→ WHAT THIS TASK INVOLVES:
Below are lines of data; restate word for word those running from the line containing "Task: Select the empty fourth equipment slot" to the line containing "Task: Open the Filter menu", inclusive, and no others.

→ RECORDS TO PROCESS:
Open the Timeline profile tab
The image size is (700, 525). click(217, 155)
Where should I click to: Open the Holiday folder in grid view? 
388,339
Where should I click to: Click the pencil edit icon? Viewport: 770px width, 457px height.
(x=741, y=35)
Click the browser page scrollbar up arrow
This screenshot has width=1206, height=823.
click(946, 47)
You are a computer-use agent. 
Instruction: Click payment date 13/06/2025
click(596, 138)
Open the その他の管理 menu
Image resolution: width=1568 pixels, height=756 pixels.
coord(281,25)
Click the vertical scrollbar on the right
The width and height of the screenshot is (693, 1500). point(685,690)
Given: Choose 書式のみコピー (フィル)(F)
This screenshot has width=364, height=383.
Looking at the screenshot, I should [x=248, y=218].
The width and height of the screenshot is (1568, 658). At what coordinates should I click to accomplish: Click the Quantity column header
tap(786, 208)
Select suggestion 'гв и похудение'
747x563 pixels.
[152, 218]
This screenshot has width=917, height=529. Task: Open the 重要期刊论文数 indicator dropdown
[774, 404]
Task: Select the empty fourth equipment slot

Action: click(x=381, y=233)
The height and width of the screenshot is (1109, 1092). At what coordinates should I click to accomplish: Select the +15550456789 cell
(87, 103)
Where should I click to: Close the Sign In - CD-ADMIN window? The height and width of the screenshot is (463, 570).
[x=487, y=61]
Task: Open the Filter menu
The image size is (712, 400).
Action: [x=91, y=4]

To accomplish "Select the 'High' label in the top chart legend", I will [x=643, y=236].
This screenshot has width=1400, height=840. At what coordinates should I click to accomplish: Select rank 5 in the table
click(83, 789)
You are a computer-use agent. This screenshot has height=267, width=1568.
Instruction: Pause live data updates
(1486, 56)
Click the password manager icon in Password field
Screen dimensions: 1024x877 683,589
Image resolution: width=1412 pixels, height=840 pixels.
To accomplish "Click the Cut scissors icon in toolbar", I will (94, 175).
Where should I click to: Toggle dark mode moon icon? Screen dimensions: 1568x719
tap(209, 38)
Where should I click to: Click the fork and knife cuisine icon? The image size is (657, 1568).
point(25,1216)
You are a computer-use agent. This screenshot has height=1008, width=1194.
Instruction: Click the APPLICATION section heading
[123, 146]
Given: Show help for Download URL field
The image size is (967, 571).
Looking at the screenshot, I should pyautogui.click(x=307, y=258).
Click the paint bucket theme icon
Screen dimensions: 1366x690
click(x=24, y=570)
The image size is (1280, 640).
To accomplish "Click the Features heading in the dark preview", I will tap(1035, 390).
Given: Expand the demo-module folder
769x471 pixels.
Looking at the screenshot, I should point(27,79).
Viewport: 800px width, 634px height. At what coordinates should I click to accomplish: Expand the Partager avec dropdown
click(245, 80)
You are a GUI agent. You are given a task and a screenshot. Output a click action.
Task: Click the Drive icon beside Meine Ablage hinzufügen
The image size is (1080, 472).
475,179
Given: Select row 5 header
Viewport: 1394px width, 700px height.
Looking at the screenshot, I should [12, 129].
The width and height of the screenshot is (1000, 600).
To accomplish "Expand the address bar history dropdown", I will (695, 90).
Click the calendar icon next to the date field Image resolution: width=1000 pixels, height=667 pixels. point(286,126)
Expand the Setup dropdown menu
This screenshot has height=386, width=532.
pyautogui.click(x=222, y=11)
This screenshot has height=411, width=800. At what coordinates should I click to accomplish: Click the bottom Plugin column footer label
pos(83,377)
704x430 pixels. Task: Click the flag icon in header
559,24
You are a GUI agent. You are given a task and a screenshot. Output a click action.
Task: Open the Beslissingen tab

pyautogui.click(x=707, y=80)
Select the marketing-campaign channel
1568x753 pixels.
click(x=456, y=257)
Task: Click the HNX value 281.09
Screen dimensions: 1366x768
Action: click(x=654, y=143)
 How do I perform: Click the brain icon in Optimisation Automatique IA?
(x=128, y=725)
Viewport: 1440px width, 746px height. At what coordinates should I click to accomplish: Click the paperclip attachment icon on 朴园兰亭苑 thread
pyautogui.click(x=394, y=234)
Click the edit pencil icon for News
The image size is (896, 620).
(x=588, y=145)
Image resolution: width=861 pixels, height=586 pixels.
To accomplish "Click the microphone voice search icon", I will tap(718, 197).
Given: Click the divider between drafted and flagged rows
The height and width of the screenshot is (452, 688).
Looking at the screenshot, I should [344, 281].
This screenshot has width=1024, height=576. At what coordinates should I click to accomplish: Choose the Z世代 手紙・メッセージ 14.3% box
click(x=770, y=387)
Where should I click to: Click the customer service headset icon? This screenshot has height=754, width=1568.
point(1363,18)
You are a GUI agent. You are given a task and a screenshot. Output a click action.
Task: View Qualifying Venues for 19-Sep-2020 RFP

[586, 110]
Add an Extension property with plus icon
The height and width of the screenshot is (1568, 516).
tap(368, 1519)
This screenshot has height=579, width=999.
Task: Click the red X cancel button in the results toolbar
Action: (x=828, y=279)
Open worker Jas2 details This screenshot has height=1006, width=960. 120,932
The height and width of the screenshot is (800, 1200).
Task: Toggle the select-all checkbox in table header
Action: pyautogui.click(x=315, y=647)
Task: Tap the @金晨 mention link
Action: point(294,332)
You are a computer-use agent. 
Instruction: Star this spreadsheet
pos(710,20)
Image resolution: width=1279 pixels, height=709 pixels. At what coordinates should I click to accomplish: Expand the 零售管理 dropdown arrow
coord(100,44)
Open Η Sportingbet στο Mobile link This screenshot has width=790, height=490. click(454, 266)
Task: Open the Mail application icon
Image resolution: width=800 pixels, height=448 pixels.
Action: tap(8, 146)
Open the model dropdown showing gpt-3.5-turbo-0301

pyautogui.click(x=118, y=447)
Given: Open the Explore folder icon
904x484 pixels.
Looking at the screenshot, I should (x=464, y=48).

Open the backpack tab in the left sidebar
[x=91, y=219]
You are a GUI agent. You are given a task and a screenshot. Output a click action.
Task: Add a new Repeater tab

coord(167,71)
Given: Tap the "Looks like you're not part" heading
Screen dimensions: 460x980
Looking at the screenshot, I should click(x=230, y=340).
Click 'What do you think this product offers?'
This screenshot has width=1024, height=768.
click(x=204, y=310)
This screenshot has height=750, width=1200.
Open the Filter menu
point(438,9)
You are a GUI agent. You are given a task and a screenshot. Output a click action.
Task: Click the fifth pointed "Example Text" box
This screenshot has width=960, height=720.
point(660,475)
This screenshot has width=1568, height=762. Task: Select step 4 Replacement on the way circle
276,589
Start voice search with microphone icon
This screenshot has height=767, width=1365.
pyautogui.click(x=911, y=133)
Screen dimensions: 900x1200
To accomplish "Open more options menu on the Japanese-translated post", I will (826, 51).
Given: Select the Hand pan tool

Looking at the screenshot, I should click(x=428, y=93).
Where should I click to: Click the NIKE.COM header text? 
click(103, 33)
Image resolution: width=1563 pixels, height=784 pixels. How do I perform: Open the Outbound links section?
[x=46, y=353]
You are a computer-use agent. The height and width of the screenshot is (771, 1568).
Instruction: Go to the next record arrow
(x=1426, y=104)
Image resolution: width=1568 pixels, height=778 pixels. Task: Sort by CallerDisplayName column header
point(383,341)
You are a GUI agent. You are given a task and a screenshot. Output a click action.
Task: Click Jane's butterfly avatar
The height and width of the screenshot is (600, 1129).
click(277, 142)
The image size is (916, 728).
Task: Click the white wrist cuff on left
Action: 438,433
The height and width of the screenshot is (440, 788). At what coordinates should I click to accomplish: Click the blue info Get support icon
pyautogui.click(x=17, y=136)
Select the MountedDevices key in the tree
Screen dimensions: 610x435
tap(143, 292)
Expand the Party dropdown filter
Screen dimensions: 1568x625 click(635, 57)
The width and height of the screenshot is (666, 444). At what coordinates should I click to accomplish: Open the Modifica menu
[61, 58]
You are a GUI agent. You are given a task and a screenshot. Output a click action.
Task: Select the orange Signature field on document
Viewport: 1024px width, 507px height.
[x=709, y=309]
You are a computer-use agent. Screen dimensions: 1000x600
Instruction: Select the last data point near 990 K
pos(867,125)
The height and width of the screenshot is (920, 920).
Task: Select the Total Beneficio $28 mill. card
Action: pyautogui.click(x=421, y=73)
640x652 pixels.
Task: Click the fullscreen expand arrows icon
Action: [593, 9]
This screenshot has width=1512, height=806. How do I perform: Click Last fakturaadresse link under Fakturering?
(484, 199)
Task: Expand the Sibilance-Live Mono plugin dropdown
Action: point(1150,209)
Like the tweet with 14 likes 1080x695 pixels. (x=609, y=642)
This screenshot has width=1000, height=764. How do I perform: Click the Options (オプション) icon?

→ TASK RESULT:
Task: Select the empty fourth equipment slot

Action: click(x=381, y=233)
The height and width of the screenshot is (1109, 1092). At what coordinates should I click to accomplish: Select the +15550456789 cell
(87, 103)
Where should I click to: Close the Sign In - CD-ADMIN window? The height and width of the screenshot is (463, 570).
[x=487, y=61]
Task: Open the Filter menu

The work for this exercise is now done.